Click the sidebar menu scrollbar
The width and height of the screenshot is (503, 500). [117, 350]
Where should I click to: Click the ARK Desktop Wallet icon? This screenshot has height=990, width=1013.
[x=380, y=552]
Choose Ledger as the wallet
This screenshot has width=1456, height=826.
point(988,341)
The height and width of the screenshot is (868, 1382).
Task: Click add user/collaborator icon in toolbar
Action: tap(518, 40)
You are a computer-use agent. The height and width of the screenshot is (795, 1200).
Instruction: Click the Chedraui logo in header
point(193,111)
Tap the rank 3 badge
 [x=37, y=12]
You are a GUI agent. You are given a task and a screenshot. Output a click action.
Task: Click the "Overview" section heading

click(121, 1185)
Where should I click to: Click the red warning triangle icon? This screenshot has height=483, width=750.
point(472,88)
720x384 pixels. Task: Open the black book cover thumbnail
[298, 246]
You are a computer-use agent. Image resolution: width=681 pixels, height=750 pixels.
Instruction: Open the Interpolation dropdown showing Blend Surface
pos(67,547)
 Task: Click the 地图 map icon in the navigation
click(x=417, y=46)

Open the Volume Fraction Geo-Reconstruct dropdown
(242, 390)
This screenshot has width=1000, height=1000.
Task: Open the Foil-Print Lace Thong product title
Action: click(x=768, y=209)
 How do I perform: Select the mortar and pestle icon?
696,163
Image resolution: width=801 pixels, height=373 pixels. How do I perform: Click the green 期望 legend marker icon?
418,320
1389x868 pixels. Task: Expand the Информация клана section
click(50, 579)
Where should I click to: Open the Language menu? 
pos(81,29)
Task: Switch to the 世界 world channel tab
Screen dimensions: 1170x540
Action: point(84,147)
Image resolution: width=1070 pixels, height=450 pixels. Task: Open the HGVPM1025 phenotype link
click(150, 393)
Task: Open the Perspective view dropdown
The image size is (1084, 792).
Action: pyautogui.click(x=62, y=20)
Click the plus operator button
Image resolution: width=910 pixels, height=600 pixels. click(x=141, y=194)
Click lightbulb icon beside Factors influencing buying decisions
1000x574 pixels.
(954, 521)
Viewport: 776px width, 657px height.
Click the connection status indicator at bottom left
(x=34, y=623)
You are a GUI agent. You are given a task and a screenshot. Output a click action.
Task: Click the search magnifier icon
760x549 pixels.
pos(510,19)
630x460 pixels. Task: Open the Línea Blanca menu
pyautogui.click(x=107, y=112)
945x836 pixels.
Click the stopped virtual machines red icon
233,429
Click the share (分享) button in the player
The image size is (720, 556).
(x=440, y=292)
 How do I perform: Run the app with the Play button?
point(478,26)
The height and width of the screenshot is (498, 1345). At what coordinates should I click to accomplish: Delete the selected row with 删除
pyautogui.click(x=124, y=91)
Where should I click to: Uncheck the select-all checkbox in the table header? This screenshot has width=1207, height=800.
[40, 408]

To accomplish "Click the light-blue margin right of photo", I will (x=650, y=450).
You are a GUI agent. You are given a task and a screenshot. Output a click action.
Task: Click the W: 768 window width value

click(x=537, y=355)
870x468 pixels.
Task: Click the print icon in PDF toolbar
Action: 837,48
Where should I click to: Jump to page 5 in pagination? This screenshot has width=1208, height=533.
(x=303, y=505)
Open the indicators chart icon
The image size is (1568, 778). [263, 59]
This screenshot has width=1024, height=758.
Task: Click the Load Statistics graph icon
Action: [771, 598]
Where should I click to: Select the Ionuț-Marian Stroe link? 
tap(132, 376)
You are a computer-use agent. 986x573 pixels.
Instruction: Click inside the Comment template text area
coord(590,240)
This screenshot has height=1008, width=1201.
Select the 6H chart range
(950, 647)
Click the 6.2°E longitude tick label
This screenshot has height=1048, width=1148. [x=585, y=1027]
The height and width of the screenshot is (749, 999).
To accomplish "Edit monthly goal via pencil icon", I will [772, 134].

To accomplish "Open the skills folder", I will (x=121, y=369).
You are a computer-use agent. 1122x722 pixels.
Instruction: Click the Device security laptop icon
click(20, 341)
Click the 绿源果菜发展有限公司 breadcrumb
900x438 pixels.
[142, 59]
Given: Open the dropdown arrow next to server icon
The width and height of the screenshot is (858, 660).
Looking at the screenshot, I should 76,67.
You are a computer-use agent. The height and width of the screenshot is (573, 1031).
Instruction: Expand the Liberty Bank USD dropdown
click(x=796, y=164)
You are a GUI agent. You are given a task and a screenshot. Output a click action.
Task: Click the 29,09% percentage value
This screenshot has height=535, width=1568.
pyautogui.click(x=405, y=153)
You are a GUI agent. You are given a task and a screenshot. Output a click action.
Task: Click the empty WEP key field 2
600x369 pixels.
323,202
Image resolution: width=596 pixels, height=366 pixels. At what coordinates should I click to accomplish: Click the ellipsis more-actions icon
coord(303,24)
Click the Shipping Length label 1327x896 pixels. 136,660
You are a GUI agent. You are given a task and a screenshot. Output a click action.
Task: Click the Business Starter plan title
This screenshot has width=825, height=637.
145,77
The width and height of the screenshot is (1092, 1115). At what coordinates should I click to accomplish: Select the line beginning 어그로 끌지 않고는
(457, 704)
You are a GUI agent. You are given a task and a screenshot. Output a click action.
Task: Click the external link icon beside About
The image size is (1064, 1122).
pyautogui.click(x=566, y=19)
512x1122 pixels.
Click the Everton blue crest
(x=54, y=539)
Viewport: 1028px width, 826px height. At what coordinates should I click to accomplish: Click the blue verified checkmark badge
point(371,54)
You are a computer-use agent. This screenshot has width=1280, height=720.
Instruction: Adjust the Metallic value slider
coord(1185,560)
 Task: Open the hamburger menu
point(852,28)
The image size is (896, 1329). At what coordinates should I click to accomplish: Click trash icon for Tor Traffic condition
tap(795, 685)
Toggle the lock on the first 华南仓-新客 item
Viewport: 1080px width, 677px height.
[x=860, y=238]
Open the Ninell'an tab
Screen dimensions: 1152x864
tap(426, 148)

========

**YOUR INSTRUCTIONS:**
Extract the complete set of records unchanged.

**FINISHED TASK:**
Click the sidebar menu scrollbar
The width and height of the screenshot is (503, 500). [117, 350]
Where should I click to: Click the ARK Desktop Wallet icon? This screenshot has height=990, width=1013.
[x=380, y=552]
Choose Ledger as the wallet
This screenshot has width=1456, height=826.
point(988,341)
The height and width of the screenshot is (868, 1382).
Task: Click add user/collaborator icon in toolbar
Action: tap(518, 40)
You are a computer-use agent. The height and width of the screenshot is (795, 1200).
Instruction: Click the Chedraui logo in header
point(193,111)
Tap the rank 3 badge
 [x=37, y=12]
You are a GUI agent. You are given a task and a screenshot. Output a click action.
Task: Click the "Overview" section heading

click(121, 1185)
Where should I click to: Click the red warning triangle icon? This screenshot has height=483, width=750.
point(472,88)
720x384 pixels. Task: Open the black book cover thumbnail
[298, 246]
You are a computer-use agent. Image resolution: width=681 pixels, height=750 pixels.
Instruction: Open the Interpolation dropdown showing Blend Surface
pos(67,547)
 Task: Click the 地图 map icon in the navigation
click(x=417, y=46)

Open the Volume Fraction Geo-Reconstruct dropdown
(242, 390)
This screenshot has width=1000, height=1000.
Task: Open the Foil-Print Lace Thong product title
Action: click(x=768, y=209)
 How do I perform: Select the mortar and pestle icon?
696,163
Image resolution: width=801 pixels, height=373 pixels. How do I perform: Click the green 期望 legend marker icon?
418,320
1389x868 pixels. Task: Expand the Информация клана section
click(50, 579)
Where should I click to: Open the Language menu? 
pos(81,29)
Task: Switch to the 世界 world channel tab
Screen dimensions: 1170x540
Action: point(84,147)
Image resolution: width=1070 pixels, height=450 pixels. Task: Open the HGVPM1025 phenotype link
click(150, 393)
Task: Open the Perspective view dropdown
The image size is (1084, 792).
Action: pyautogui.click(x=62, y=20)
Click the plus operator button
Image resolution: width=910 pixels, height=600 pixels. click(x=141, y=194)
Click lightbulb icon beside Factors influencing buying decisions
1000x574 pixels.
(954, 521)
Viewport: 776px width, 657px height.
Click the connection status indicator at bottom left
(x=34, y=623)
You are a GUI agent. You are given a task and a screenshot. Output a click action.
Task: Click the search magnifier icon
760x549 pixels.
pos(510,19)
630x460 pixels. Task: Open the Línea Blanca menu
pyautogui.click(x=107, y=112)
945x836 pixels.
Click the stopped virtual machines red icon
233,429
Click the share (分享) button in the player
The image size is (720, 556).
(x=440, y=292)
 How do I perform: Run the app with the Play button?
point(478,26)
The height and width of the screenshot is (498, 1345). At what coordinates should I click to accomplish: Delete the selected row with 删除
pyautogui.click(x=124, y=91)
Where should I click to: Uncheck the select-all checkbox in the table header? This screenshot has width=1207, height=800.
[40, 408]

To accomplish "Click the light-blue margin right of photo", I will (x=650, y=450).
You are a GUI agent. You are given a task and a screenshot. Output a click action.
Task: Click the W: 768 window width value

click(x=537, y=355)
870x468 pixels.
Task: Click the print icon in PDF toolbar
Action: 837,48
Where should I click to: Jump to page 5 in pagination? This screenshot has width=1208, height=533.
(x=303, y=505)
Open the indicators chart icon
The image size is (1568, 778). [263, 59]
This screenshot has width=1024, height=758.
Task: Click the Load Statistics graph icon
Action: [771, 598]
Where should I click to: Select the Ionuț-Marian Stroe link? 
tap(132, 376)
You are a computer-use agent. 986x573 pixels.
Instruction: Click inside the Comment template text area
coord(590,240)
This screenshot has height=1008, width=1201.
Select the 6H chart range
(950, 647)
Click the 6.2°E longitude tick label
This screenshot has height=1048, width=1148. [x=585, y=1027]
The height and width of the screenshot is (749, 999).
To accomplish "Edit monthly goal via pencil icon", I will [772, 134].

To accomplish "Open the skills folder", I will (x=121, y=369).
You are a computer-use agent. 1122x722 pixels.
Instruction: Click the Device security laptop icon
click(20, 341)
Click the 绿源果菜发展有限公司 breadcrumb
900x438 pixels.
[142, 59]
Given: Open the dropdown arrow next to server icon
The width and height of the screenshot is (858, 660).
Looking at the screenshot, I should 76,67.
You are a computer-use agent. The height and width of the screenshot is (573, 1031).
Instruction: Expand the Liberty Bank USD dropdown
click(x=796, y=164)
You are a GUI agent. You are given a task and a screenshot. Output a click action.
Task: Click the 29,09% percentage value
This screenshot has height=535, width=1568.
pyautogui.click(x=405, y=153)
You are a GUI agent. You are given a task and a screenshot. Output a click action.
Task: Click the empty WEP key field 2
600x369 pixels.
323,202
Image resolution: width=596 pixels, height=366 pixels. At what coordinates should I click to accomplish: Click the ellipsis more-actions icon
coord(303,24)
Click the Shipping Length label 1327x896 pixels. 136,660
You are a GUI agent. You are given a task and a screenshot. Output a click action.
Task: Click the Business Starter plan title
This screenshot has width=825, height=637.
145,77
The width and height of the screenshot is (1092, 1115). At what coordinates should I click to accomplish: Select the line beginning 어그로 끌지 않고는
(457, 704)
You are a GUI agent. You are given a task and a screenshot. Output a click action.
Task: Click the external link icon beside About
The image size is (1064, 1122).
pyautogui.click(x=566, y=19)
512x1122 pixels.
Click the Everton blue crest
(x=54, y=539)
Viewport: 1028px width, 826px height. At what coordinates should I click to accomplish: Click the blue verified checkmark badge
point(371,54)
You are a computer-use agent. This screenshot has width=1280, height=720.
Instruction: Adjust the Metallic value slider
coord(1185,560)
 Task: Open the hamburger menu
point(852,28)
The image size is (896, 1329). At what coordinates should I click to accomplish: Click trash icon for Tor Traffic condition
tap(795, 685)
Toggle the lock on the first 华南仓-新客 item
Viewport: 1080px width, 677px height.
[x=860, y=238]
Open the Ninell'an tab
Screen dimensions: 1152x864
tap(426, 148)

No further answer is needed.